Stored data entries
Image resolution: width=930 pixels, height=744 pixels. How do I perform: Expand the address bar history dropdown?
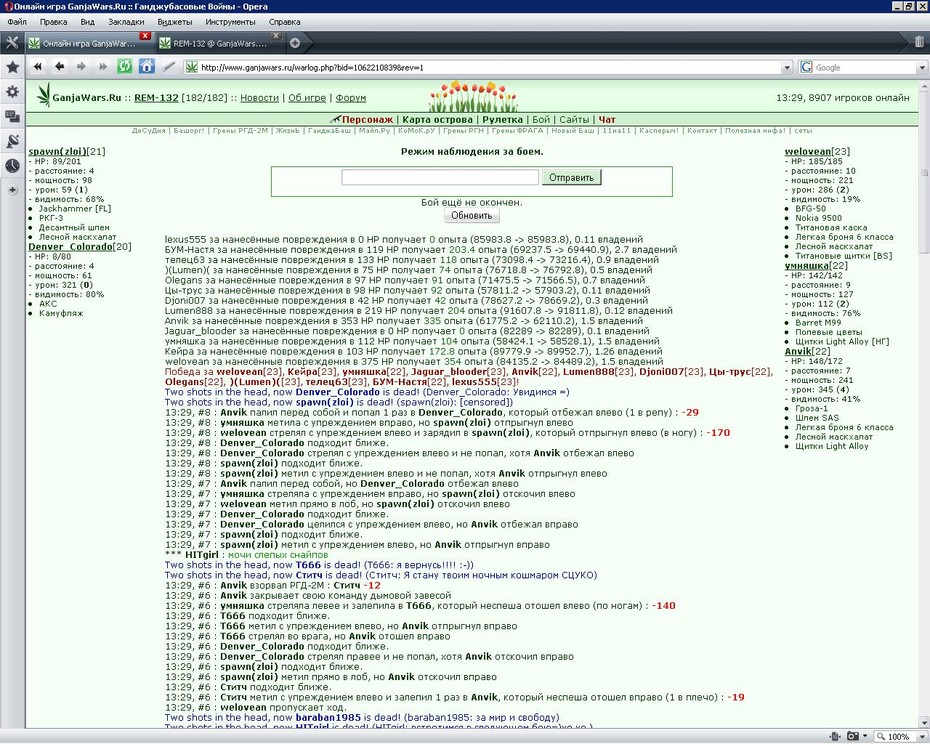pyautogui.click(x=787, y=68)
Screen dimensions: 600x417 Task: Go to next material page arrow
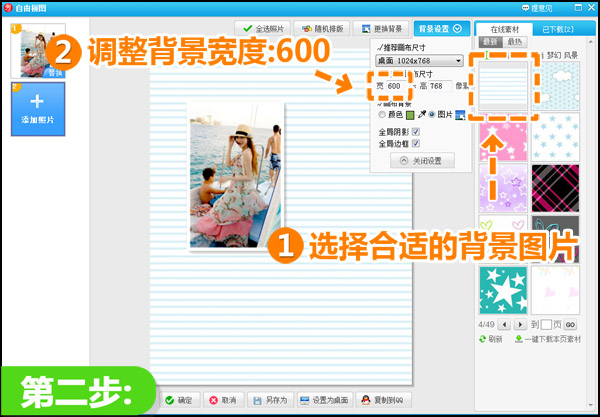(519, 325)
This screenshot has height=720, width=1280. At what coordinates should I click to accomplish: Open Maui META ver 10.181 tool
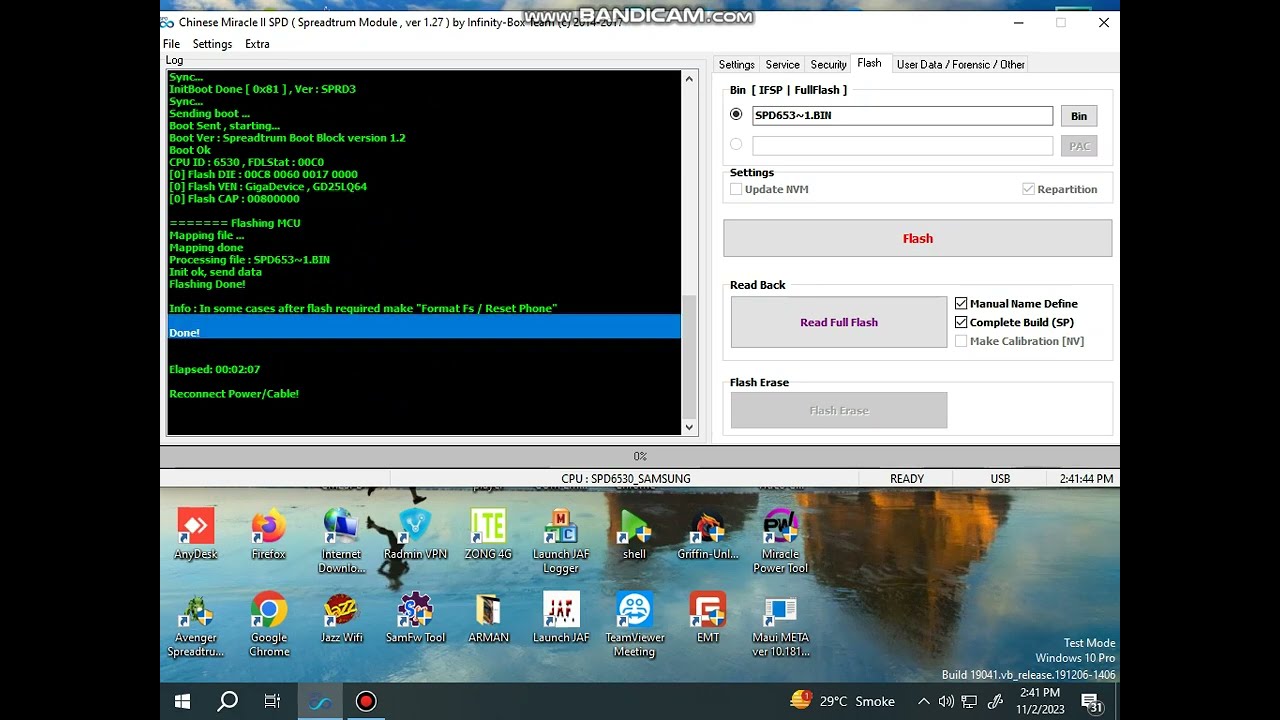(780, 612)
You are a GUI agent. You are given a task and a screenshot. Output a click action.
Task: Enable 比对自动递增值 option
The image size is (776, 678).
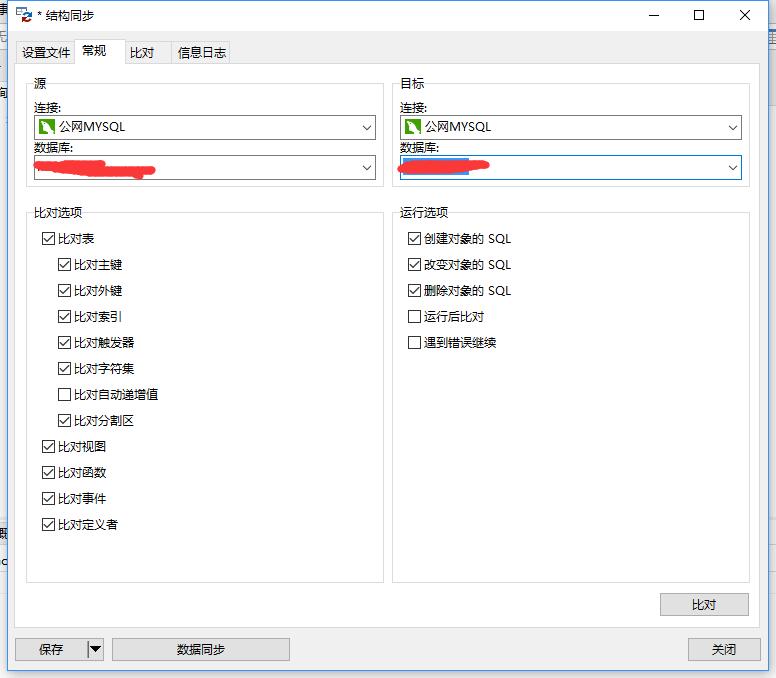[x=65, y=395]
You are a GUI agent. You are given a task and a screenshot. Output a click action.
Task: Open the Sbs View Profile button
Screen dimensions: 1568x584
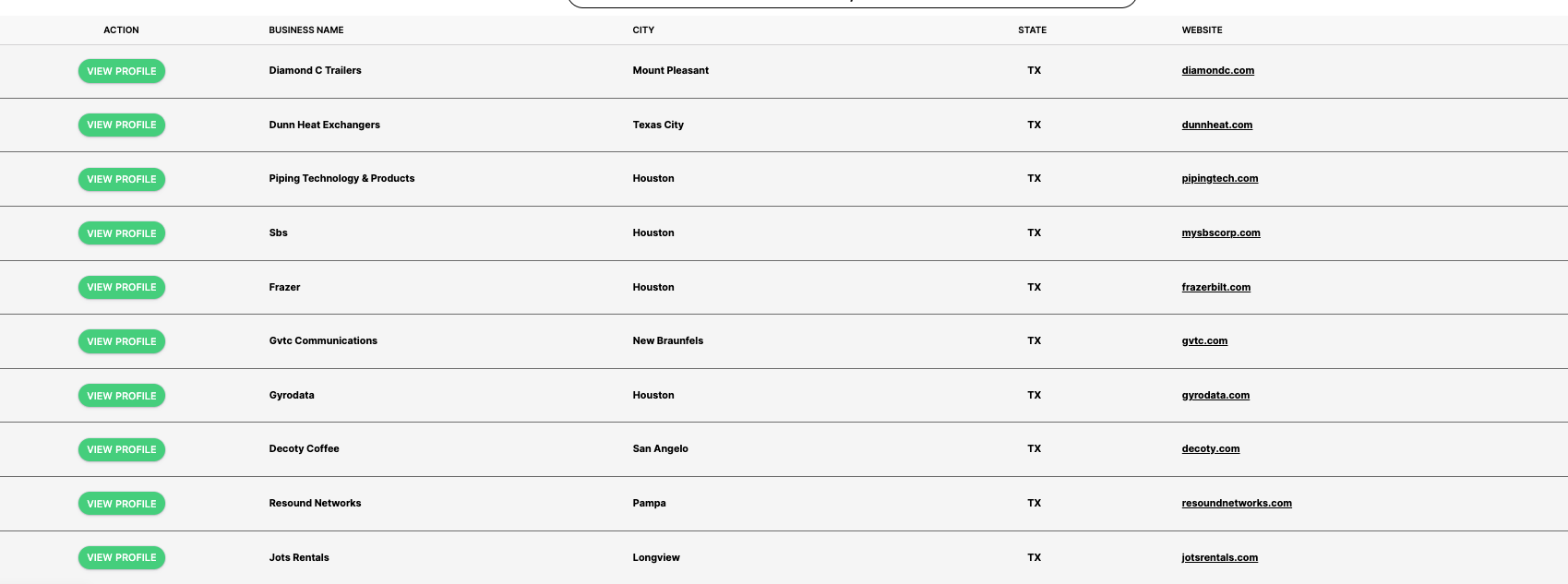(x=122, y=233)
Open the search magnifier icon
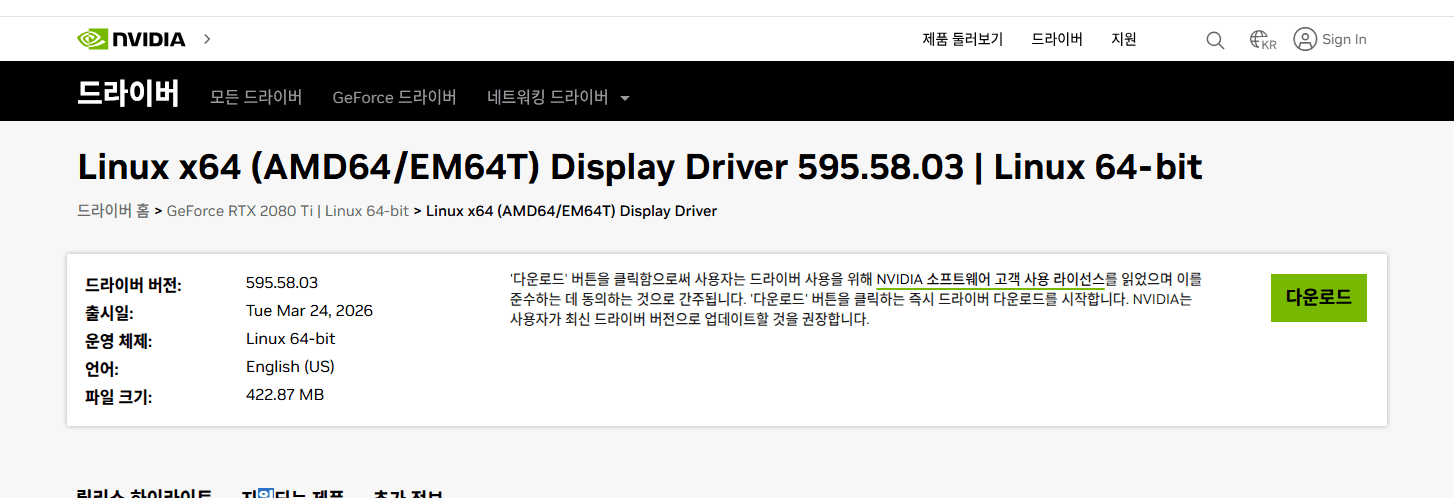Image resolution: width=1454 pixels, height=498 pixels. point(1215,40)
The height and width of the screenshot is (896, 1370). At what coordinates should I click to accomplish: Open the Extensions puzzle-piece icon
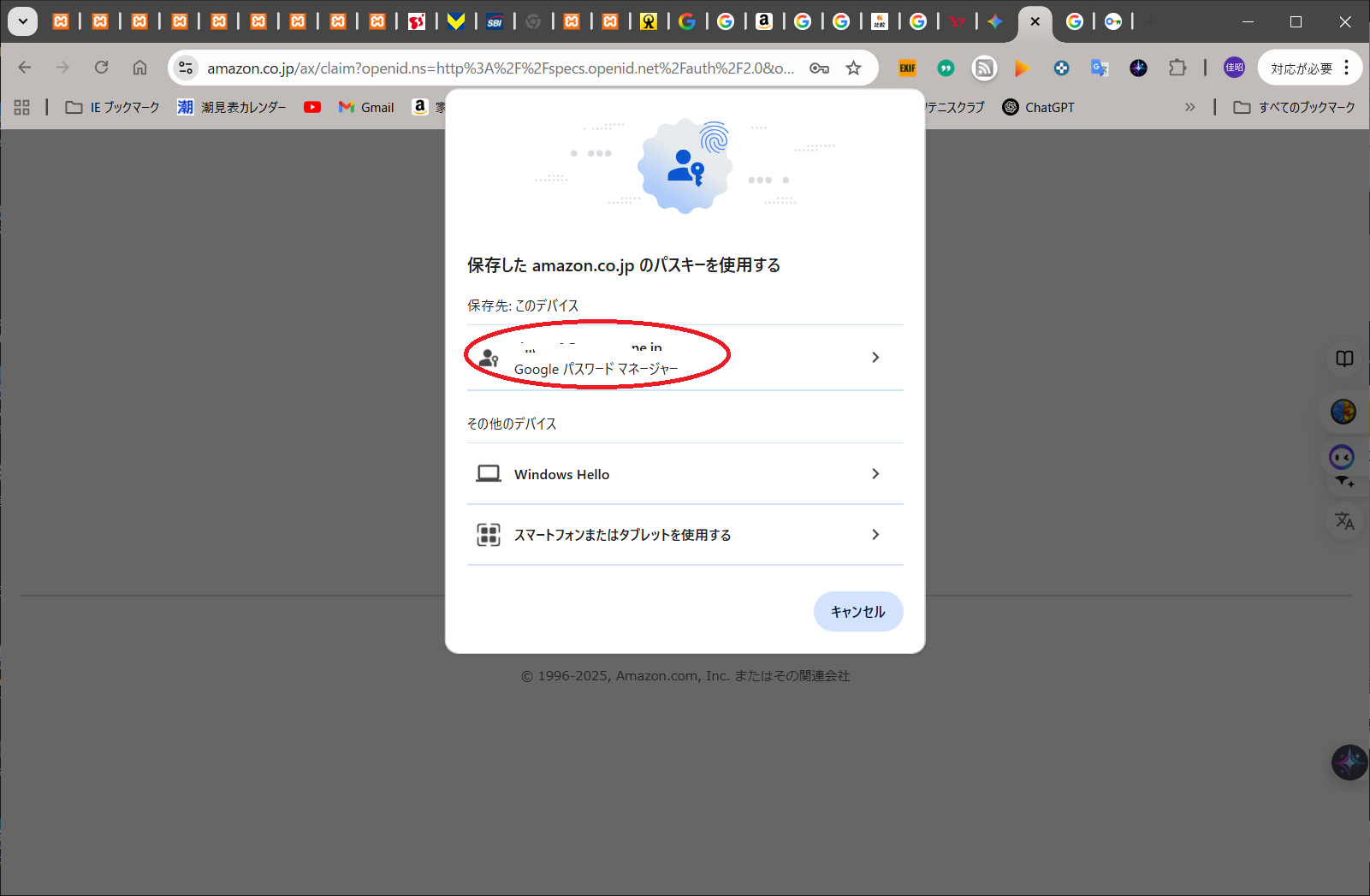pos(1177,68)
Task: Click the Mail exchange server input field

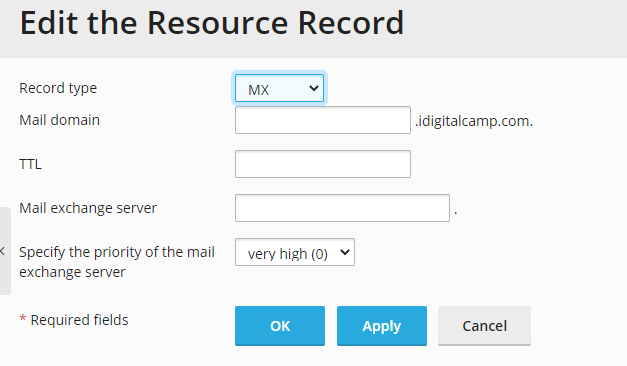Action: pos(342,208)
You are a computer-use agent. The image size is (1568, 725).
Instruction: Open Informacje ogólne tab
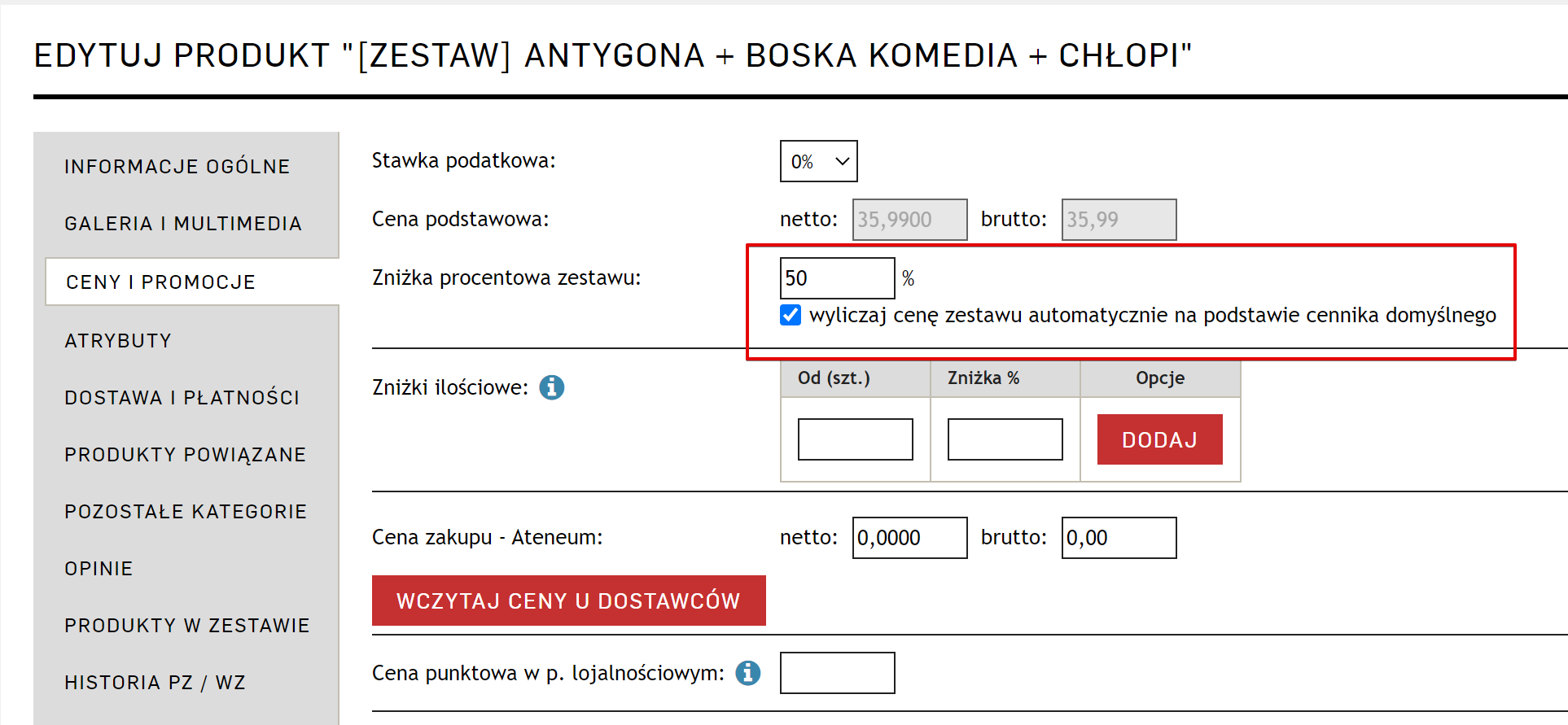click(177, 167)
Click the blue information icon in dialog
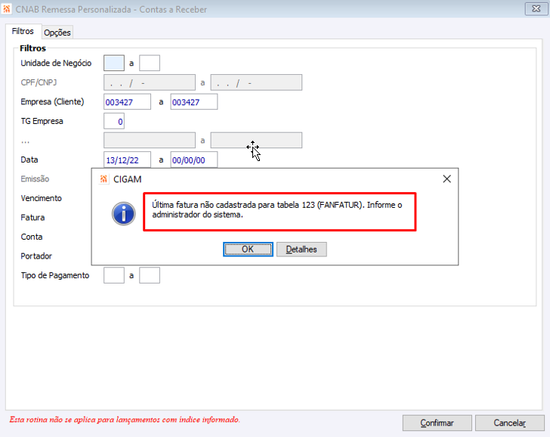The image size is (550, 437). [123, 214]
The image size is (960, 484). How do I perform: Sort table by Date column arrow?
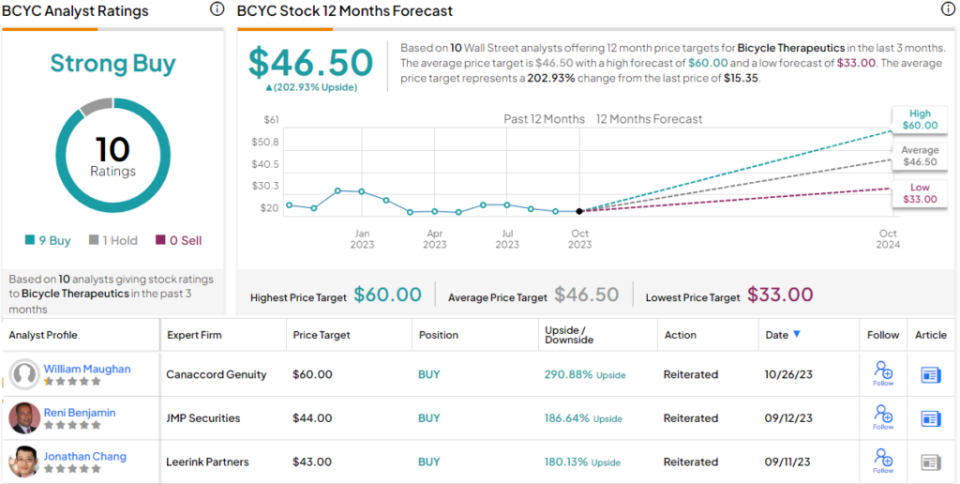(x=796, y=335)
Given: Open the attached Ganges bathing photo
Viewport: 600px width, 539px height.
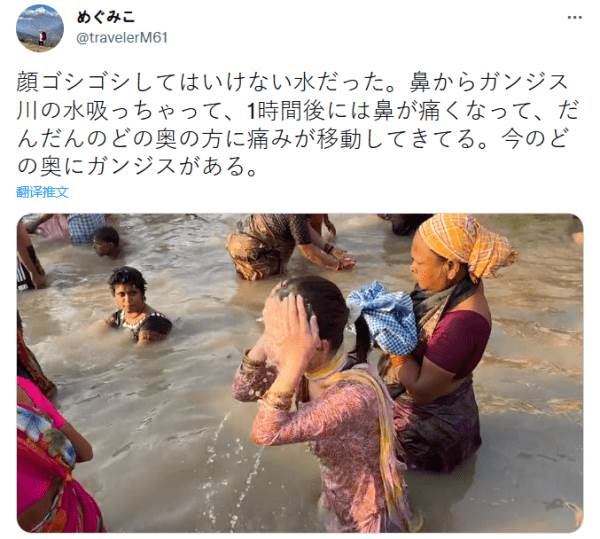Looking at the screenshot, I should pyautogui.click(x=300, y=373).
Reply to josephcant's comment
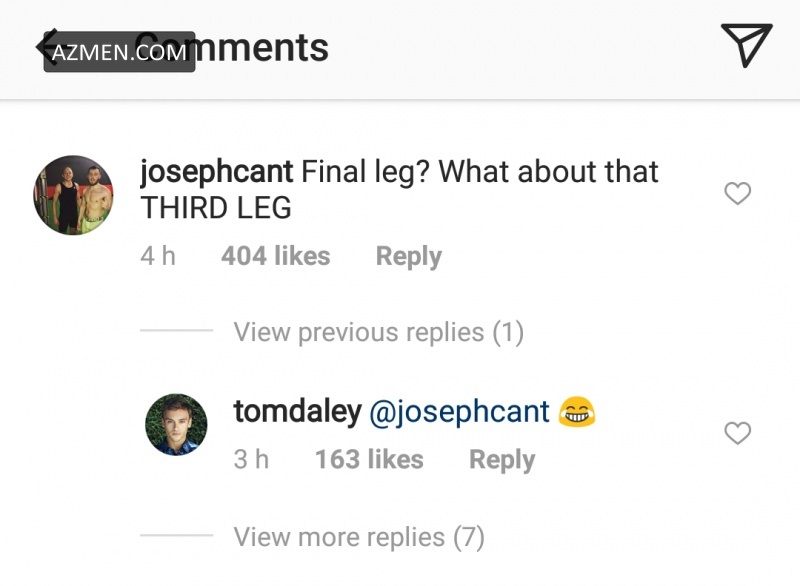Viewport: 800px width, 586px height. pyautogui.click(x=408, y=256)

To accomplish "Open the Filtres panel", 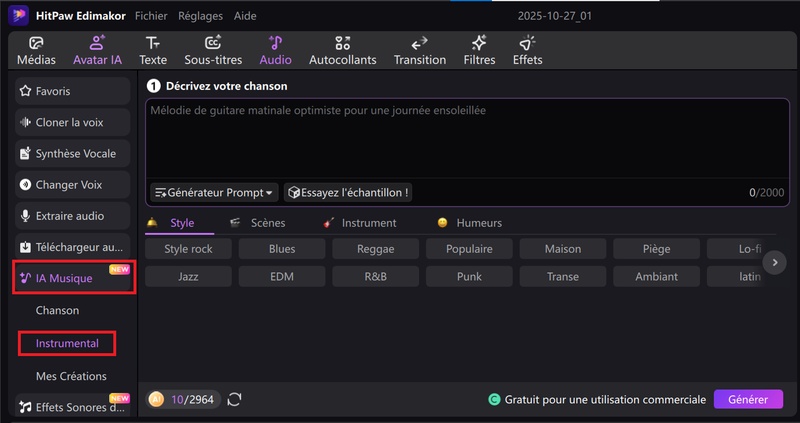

- _EXERCISE DIRECTIONS_
Beginning with the line above that contains "Screen dimensions: 1568x584" and ending with the line that contains "Given: Open the attached Ganges bathing photo", quote each line exactly, keeping out the pictures.

- _TASK SOLUTION_
Screen dimensions: 1568x584
(x=122, y=233)
Open the search magnifier icon
Image resolution: width=1454 pixels, height=498 pixels. point(1215,40)
The height and width of the screenshot is (896, 1370). At what coordinates should I click to accomplish: Open the Extensions puzzle-piece icon
pos(1177,68)
Task: Click the Mail exchange server input field

Action: pos(342,208)
You are a computer-use agent. The image size is (1568, 725).
Instruction: Open Informacje ogólne tab
click(177, 167)
Click the blue information icon in dialog
The image size is (550, 437). [123, 214]
The image size is (960, 484). How do I perform: Sort table by Date column arrow?
(x=796, y=335)
Given: Open the attached Ganges bathing photo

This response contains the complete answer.